◆ Activity: In the data below, find the line containing "Start voice input with the microphone icon"; transcribe it and each line after it exactly, through the last, skipping pictures.

[Opening Supplied material section]

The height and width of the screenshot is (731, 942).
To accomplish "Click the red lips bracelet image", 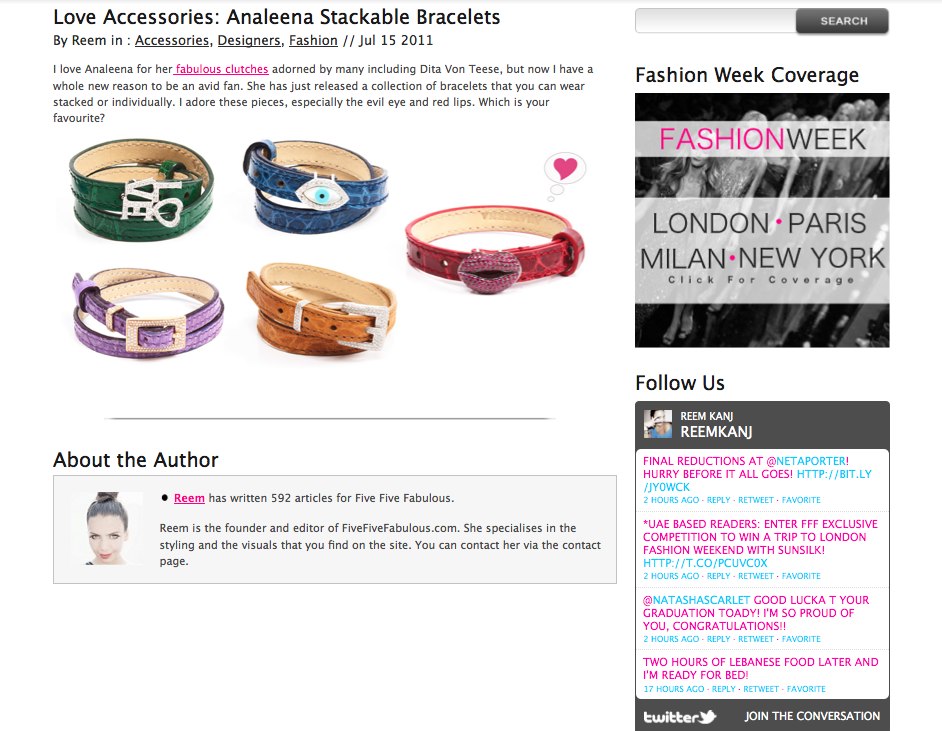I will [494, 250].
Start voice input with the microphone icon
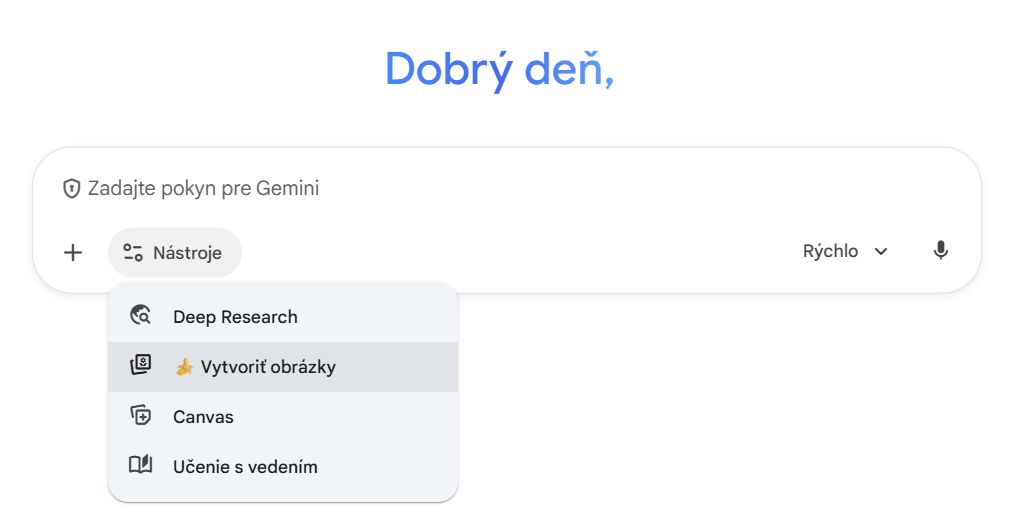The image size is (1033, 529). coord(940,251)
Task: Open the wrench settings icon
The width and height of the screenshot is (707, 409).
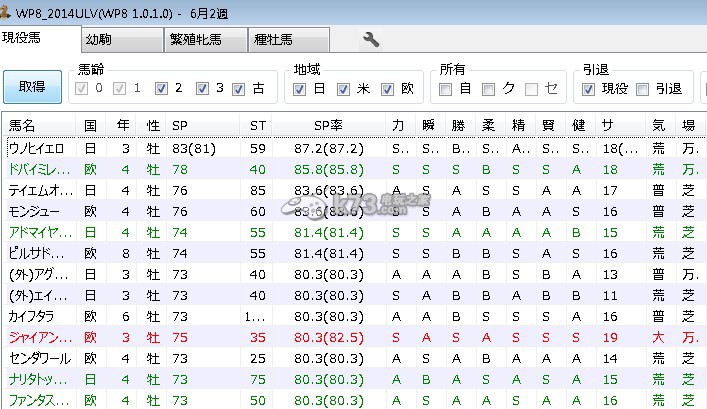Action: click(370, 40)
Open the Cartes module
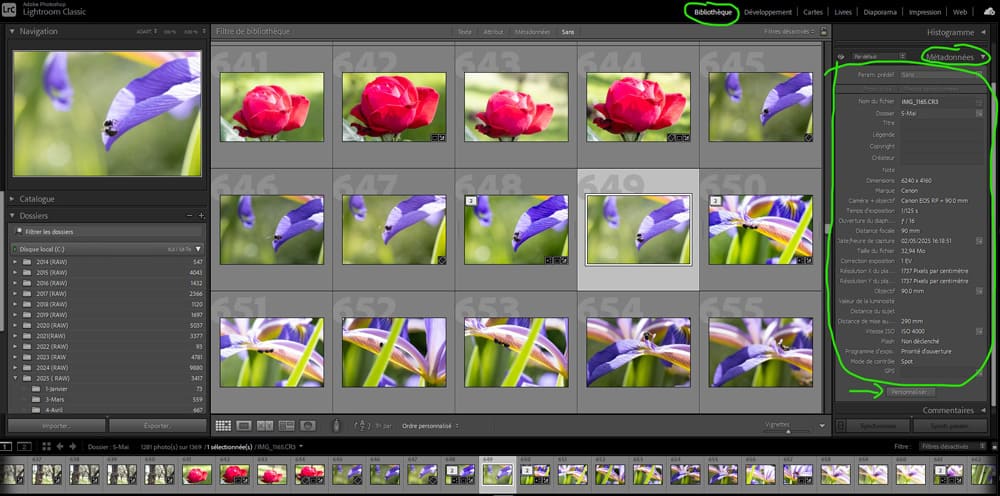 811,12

[Closing Supplied material section]

◆ Exercise result:
Start voice input with the microphone icon
The image size is (1033, 529). coord(940,251)
Task: Open the wrench settings icon
The width and height of the screenshot is (707, 409).
Action: click(370, 40)
Open the Cartes module
 811,12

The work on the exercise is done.